_Objective_
Return every line of the items below that contains the string "Task". Case counts.

** START OF Excerpted records **

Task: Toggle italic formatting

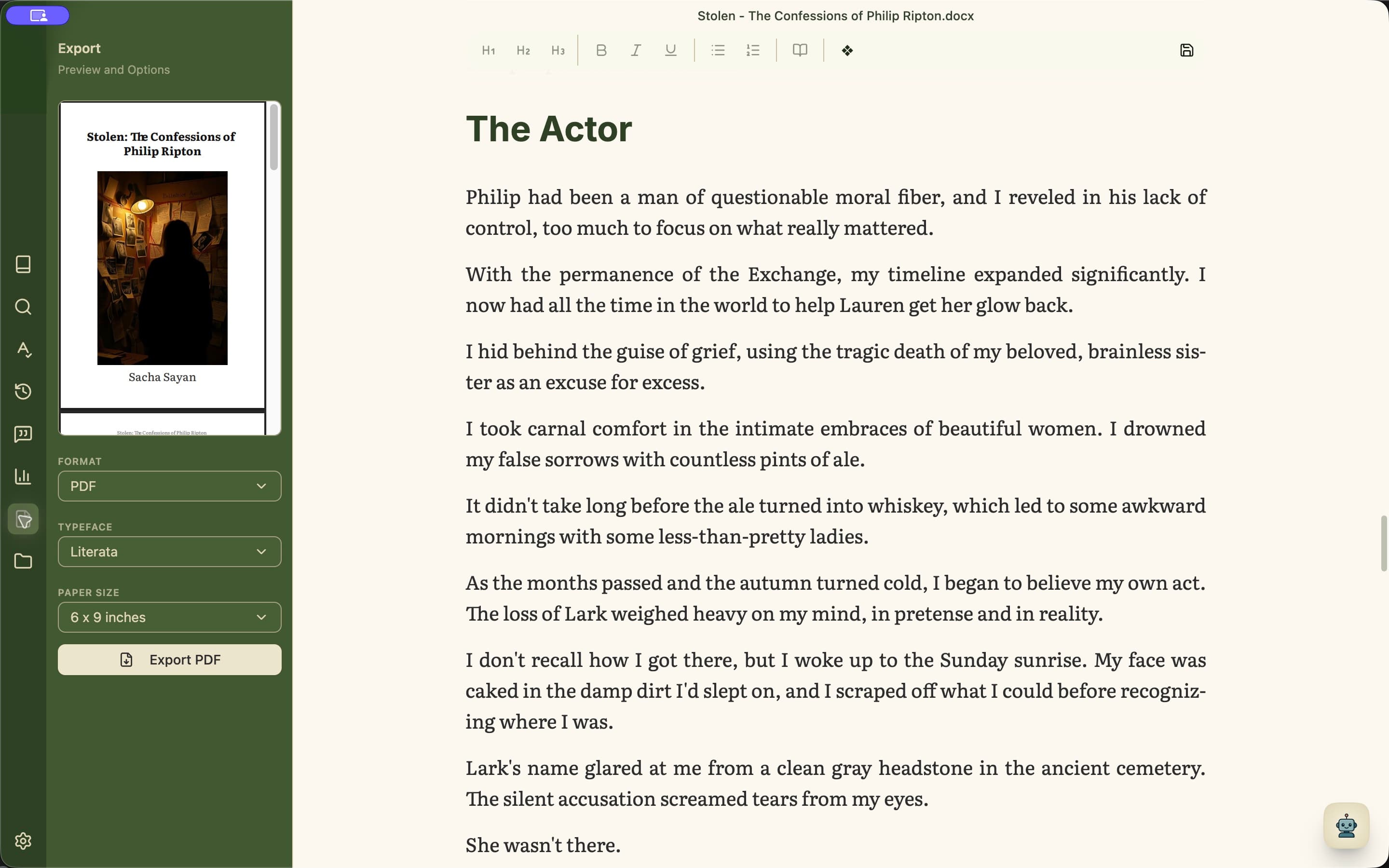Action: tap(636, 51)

** END OF Excerpted records **
** START OF Excerpted records **

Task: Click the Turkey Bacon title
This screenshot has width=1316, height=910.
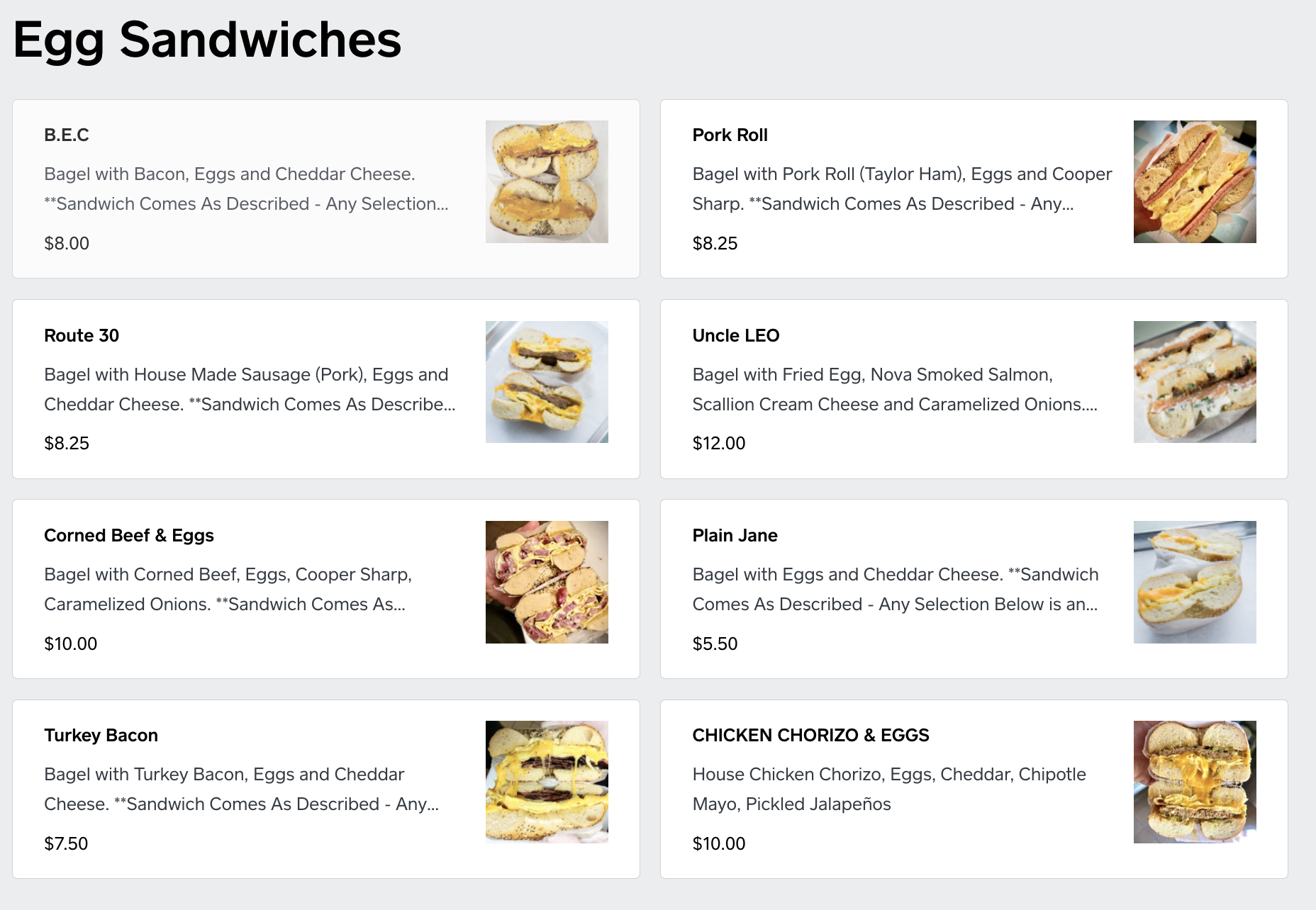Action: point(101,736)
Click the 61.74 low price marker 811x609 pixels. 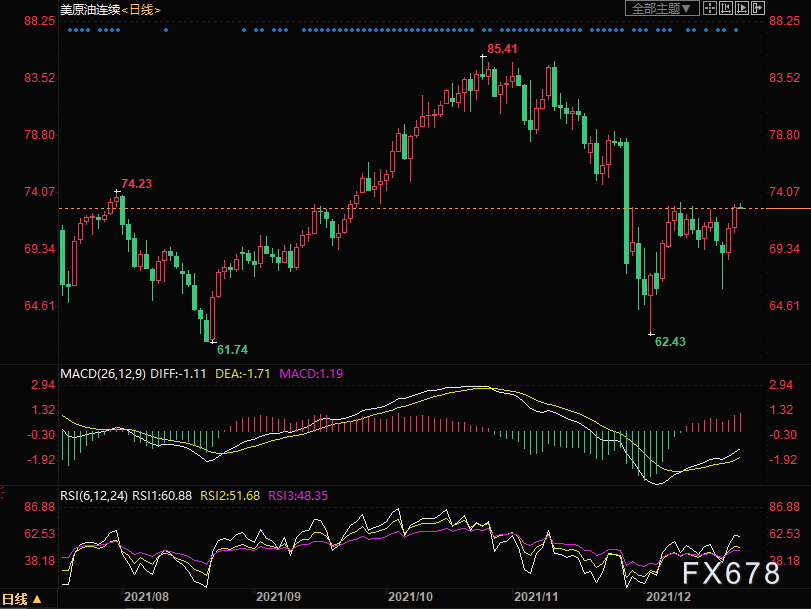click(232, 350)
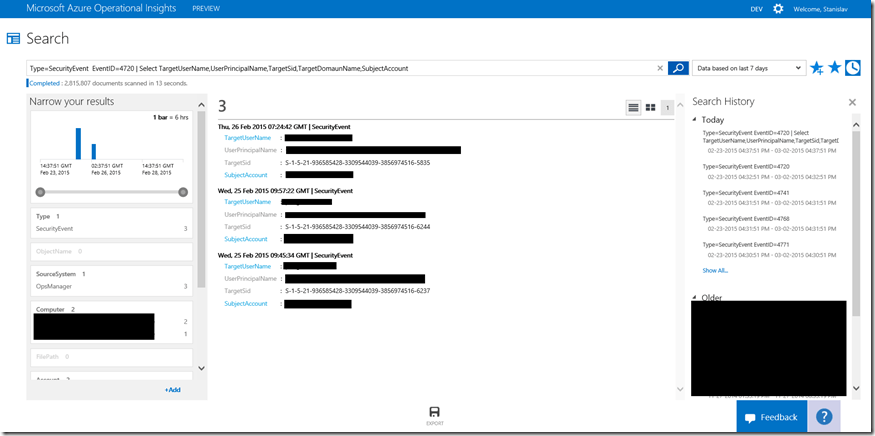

** END OF Excerpted records **

_Exercise solution_
Task: Toggle italic formatting
Task: Click the Turkey Bacon title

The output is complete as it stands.